PWI: Menghambat tugas jurnalistik
Ketua Umum PWI Hendry Ch Bangun mengatakan, larangan untuk menyiarkan konten ekslusif jurnalisme investigasi sebagaimana yang dimuat pada Pasal 50 B Ayat (2) RUU Penyiaran tertanggal 27 Maret lalu, berbenturan dengan Undang-Undang Nomor 40 Tahun 1999 tentang Pers.
Hendry mengatakan, selama ini semua berita di seluruh platform masuk ke wilayah UU Pers dan ditangani oleh Dewan Pers, apabila ada sengketa atau pengaduan masyarakat.
"Kalau UU Penyiaran versi baru ini tetap seperti ini tentu ada benturan antara UU Pers dan UU Penyiaran yang baru," ujar Hendry saat dihubungi Tempo pada Senin, 13 Mei 2024.
Hendry menilai, kerja jurnalistik tidak boleh dibatasi dengan dalih apa pun. Pers bekerja untuk memenuhi hak masyarakat atas informasi yang benar. Larangan untuk menyiarkan konten ekslusif jurnalisme investigasi jelas berupaya menghambat tugas jurnalistik.
Padahal, kata Hendry, jurnalistik investigasi amat dibutuhkan karena sumber-sumber resmi sulit memberikan informasi yang dibutuhkan oleh wartawan. Hal ini berlaku tidak hanya di media cetak tapi termasuk juga media penyiaran.

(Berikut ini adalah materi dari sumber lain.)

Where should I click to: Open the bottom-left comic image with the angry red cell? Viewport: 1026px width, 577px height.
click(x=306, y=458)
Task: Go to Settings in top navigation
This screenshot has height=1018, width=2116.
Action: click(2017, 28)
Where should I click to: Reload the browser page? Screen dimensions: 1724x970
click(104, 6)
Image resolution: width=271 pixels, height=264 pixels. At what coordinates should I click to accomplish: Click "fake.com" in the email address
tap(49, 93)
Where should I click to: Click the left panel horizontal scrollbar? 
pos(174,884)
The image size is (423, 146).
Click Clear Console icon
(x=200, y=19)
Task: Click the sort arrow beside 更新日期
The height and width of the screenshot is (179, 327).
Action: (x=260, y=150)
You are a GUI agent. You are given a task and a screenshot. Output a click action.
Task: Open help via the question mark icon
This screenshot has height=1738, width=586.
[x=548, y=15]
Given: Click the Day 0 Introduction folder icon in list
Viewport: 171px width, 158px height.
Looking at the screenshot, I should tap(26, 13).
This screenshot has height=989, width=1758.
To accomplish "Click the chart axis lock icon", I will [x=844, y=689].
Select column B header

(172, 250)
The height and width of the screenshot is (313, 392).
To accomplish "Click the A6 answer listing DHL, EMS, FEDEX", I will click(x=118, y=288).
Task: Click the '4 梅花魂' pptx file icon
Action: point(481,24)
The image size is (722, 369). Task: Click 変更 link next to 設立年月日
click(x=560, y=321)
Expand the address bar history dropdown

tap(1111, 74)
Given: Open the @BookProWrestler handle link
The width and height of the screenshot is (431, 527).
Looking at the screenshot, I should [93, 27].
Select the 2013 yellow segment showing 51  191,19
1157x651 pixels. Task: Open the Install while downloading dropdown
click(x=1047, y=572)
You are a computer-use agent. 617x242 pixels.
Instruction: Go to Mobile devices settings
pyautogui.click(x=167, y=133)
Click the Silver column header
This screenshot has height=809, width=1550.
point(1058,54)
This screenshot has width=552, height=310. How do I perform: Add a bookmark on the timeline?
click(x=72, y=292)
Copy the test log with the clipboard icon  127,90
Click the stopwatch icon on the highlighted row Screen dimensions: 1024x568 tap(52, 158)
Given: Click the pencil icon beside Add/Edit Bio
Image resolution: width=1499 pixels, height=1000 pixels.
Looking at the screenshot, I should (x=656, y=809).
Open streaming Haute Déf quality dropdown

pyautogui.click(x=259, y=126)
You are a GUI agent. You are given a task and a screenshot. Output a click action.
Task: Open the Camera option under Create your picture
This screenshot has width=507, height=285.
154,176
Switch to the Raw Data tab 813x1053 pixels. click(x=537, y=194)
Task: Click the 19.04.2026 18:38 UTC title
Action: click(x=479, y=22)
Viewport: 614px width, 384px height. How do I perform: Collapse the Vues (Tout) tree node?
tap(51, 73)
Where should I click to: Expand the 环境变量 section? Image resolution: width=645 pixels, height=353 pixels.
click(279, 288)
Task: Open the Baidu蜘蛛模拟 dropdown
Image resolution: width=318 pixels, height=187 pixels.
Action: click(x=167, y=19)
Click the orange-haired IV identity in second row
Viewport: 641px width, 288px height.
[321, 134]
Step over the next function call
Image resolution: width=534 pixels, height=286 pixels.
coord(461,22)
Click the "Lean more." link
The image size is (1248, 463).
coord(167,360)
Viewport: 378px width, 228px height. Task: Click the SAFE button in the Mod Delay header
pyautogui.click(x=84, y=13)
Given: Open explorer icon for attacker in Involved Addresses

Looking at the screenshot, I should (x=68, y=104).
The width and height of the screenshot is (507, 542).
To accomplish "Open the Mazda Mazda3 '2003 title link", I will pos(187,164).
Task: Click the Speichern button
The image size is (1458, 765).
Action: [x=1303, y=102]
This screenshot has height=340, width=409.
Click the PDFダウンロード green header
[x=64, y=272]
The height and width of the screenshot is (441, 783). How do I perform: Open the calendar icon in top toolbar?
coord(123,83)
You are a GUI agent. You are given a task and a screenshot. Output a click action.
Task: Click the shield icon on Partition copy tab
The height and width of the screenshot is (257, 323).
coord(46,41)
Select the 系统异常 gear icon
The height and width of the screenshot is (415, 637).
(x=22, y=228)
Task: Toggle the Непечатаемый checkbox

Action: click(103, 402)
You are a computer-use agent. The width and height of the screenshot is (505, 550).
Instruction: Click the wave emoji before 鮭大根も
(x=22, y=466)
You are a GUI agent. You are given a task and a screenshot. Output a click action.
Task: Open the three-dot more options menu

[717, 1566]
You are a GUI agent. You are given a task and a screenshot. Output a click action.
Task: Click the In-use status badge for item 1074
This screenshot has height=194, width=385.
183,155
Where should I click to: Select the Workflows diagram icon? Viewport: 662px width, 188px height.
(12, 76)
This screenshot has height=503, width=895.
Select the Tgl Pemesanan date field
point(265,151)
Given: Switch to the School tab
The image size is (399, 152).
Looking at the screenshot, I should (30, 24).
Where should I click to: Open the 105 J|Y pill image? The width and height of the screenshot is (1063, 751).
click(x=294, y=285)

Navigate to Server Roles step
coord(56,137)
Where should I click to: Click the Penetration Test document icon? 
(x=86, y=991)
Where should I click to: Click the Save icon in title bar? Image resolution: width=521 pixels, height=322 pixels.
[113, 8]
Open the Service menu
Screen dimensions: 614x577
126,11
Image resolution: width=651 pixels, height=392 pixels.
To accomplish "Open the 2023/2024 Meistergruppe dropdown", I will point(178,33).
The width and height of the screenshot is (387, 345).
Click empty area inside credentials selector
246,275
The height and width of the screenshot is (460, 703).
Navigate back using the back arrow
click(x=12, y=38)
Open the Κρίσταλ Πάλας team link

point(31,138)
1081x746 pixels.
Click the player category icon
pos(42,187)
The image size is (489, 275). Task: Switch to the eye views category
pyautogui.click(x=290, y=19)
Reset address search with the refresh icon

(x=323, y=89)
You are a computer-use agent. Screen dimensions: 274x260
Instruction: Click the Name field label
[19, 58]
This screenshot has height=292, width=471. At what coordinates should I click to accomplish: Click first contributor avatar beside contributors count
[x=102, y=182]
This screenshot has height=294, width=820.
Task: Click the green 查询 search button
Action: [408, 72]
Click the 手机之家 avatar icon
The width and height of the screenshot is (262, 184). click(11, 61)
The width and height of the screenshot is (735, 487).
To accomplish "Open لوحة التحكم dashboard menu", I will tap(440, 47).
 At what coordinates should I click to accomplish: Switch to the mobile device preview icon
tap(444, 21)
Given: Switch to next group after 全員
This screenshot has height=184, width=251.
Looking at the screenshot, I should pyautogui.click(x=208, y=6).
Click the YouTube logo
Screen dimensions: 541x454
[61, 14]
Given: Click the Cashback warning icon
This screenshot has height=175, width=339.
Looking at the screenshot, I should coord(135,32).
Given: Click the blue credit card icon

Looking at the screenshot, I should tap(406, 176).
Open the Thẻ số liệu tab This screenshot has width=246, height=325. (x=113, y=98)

Selain itu, RUU Penyiaran ini juga akan mengakibatkan adanya bentrok penyelesaian pengaduan yang akan membuat bingung masyarakat dan pelaku pers. Pasalnya, selama ini KPI hanya mengurusi isi siaran non berita. Dengan usulan UU Penyiaran baru ini, KPI punya kewenangan juga soal berita.
"Bahkan istilah penyiaran diperluas ke semua jenis siaran termasuk di medsos," ujar dia.
AJI: Upaya membungkam pers
Sekretaris Jenderal AJI Bayu Wardhana meminta agar DPR menghapus pasal bermasalah dalam RUU Penyiaran. Salah satu pasal yang dinilai bermasalah, adalah pasal 56 Ayat (2) butir c.
Pasal ini mengatur ihwal pelarangan media menayangkan konten atau siaran eksklusif jurnalisme investigasi. Bayu mengatakan, Pasal tersebut jelas membingungkan.
"Ini sebuah upaya pembungkaman pers yang sangat nyata," kata Bayu saat dihubungi, Sabtu, 11 Mei 2024.
DPR, lanjut Bayu, mestinya menjadikan Undang-Undang Nomor 40 Tahun 1999 tentang Pers sebagai rujukan utama dalam penyusunan pasal yang mengatur tentang penyiaran karya jurnalistik. Akan tetapi, konsideran draft RUU Penyiaran tidak mencantumkan Undang-Undang Pers sama sekali.
Karenanya, Bayu meminta pasal tersebut harus dihapus sebab tidak ada dasar yang jelas bagi DPR untuk melakukan pelarangan terhadap media dalam menayangkan atau menyiarkan konten eksklusif jurnalisme investigasi. "Bila dibiarkan ini menghambat kebebasan pers. AJI menolak RUU Penyiaran," ujar Bayu.
Selain Pasal 56 Ayat (2) butir c, AJI juga menyoroti pasal 25 Ayat (1) butir q yang mengatur ihwal sengketa jurnalistik. Menurut Bayu, peluang tumpang tindih kewenangan dalam penyelesaian sengketa jurnalistik antara Komisi Penyiaran Indonesia (KPI) Dewan Pers di pasal tersebut tidak relevan.
Sebab, selama ini kasus sengketa jurnalistik di penyiaran selalu ditangani oleh Dewan Pers. Draf RUU Penyiaran, kata Bayu, seakan bertujuan mengambil alih wewenang Dewan Pers dan akan membuat rumit sengketa jurnalistik. "Ini bermasalah dan harus ditolak," ucapnya.